═══ INFORMATION GIVEN

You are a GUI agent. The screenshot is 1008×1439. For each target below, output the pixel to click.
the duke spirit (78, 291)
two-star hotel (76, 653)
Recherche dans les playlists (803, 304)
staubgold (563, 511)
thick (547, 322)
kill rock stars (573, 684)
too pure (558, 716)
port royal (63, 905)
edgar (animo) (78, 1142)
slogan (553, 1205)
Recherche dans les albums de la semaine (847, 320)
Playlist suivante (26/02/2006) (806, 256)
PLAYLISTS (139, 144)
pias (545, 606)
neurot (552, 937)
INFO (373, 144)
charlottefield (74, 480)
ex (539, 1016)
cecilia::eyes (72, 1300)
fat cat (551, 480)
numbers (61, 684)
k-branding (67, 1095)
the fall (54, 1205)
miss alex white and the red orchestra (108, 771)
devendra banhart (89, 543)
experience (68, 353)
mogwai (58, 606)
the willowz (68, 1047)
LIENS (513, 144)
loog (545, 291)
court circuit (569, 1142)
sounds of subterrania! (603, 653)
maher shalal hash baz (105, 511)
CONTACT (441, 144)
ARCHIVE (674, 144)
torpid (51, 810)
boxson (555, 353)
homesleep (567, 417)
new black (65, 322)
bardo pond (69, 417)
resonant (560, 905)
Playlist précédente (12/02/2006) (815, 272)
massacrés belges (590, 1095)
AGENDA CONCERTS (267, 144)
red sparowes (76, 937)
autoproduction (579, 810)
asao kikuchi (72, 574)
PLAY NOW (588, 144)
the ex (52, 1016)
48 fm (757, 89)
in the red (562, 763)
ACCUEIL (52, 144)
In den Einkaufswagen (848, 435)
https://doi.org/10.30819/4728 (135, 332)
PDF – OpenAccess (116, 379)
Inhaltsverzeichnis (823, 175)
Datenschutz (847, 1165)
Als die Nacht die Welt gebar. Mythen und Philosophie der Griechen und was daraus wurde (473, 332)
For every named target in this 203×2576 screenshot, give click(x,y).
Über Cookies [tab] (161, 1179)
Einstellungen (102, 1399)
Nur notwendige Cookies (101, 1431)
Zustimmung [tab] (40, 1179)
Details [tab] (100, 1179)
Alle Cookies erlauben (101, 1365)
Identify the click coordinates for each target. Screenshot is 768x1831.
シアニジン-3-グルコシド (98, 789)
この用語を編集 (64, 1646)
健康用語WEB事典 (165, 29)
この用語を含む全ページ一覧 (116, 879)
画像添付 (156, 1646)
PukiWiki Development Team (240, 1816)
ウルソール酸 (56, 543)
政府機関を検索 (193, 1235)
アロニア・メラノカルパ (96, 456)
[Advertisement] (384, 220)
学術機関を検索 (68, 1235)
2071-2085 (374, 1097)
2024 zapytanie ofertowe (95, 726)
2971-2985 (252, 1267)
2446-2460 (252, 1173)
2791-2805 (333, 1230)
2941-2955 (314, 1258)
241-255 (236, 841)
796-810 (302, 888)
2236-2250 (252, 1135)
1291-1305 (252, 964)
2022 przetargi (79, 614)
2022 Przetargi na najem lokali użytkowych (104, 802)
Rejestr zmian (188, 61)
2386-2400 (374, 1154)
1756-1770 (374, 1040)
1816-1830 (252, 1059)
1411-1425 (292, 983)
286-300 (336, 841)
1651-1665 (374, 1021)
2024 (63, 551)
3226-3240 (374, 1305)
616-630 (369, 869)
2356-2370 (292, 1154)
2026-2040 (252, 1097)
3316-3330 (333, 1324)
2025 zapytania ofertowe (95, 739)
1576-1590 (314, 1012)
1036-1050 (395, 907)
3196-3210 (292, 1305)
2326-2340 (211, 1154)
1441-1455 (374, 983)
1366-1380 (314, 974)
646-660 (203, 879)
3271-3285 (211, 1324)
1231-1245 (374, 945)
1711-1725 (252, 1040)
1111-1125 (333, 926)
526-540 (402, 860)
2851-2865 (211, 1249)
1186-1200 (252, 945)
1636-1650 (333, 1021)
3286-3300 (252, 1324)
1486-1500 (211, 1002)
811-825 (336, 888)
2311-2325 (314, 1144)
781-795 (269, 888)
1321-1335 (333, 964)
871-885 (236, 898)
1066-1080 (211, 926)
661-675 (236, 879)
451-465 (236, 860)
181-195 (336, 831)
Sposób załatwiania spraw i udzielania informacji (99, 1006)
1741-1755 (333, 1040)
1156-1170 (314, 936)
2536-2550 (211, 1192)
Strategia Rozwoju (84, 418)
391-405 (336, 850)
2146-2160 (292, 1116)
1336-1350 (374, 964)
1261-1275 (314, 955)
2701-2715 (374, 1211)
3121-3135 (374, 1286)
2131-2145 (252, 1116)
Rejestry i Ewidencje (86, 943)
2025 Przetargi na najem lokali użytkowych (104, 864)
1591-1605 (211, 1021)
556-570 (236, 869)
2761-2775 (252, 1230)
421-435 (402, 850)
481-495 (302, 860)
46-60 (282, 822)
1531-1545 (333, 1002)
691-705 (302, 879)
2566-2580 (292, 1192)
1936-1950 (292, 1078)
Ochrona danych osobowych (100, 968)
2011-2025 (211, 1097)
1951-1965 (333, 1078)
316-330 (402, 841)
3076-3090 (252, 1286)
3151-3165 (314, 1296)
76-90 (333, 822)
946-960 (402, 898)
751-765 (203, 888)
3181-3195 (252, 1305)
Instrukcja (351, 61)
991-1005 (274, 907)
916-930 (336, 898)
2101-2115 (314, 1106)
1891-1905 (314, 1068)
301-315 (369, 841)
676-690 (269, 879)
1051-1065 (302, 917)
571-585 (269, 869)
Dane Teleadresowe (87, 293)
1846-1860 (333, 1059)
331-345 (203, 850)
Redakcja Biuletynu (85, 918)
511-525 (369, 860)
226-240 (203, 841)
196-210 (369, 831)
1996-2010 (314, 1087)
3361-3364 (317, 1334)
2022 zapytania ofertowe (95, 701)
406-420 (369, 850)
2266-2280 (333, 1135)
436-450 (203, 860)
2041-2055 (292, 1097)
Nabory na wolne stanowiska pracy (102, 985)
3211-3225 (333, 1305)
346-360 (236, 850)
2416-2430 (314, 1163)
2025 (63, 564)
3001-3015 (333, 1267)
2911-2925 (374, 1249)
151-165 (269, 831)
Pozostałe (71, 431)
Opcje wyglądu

══════

Can you rewrite only the lines from the line with "2326-2340 (211, 1154)" up to and including the line with "Instrukcja (351, 61)", substituting "Plan Rozwoju" for "Strategia Rozwoju" and changing nothing else?

— RESULT —
2326-2340 (211, 1154)
1441-1455 (374, 983)
1366-1380 (314, 974)
646-660 (203, 879)
3271-3285 (211, 1324)
1231-1245 (374, 945)
1711-1725 (252, 1040)
1111-1125 (333, 926)
526-540 (402, 860)
2851-2865 (211, 1249)
1186-1200 (252, 945)
1636-1650 (333, 1021)
3286-3300 (252, 1324)
1486-1500 (211, 1002)
811-825 (336, 888)
2311-2325 (314, 1144)
781-795 (269, 888)
1321-1335 (333, 964)
871-885 (236, 898)
1066-1080 (211, 926)
661-675 (236, 879)
451-465 (236, 860)
181-195 (336, 831)
Sposób załatwiania spraw i udzielania informacji (99, 1006)
1741-1755 (333, 1040)
1156-1170 (314, 936)
2536-2550 (211, 1192)
Plan Rozwoju (84, 418)
391-405 (336, 850)
2146-2160 (292, 1116)
1336-1350 (374, 964)
1261-1275 (314, 955)
2701-2715 (374, 1211)
3121-3135 (374, 1286)
2131-2145 (252, 1116)
Rejestry i Ewidencje (86, 943)
2025 Przetargi na najem lokali użytkowych (104, 864)
1591-1605 (211, 1021)
556-570 (236, 869)
2761-2775 (252, 1230)
421-435 (402, 850)
481-495 (302, 860)
46-60 (282, 822)
1531-1545 (333, 1002)
691-705 (302, 879)
2566-2580 (292, 1192)
1936-1950 (292, 1078)
Ochrona danych osobowych (100, 968)
2011-2025 (211, 1097)
1951-1965 (333, 1078)
316-330 (402, 841)
3076-3090 (252, 1286)
3151-3165 (314, 1296)
76-90 (333, 822)
946-960 (402, 898)
751-765 (203, 888)
3181-3195 (252, 1305)
Instrukcja (351, 61)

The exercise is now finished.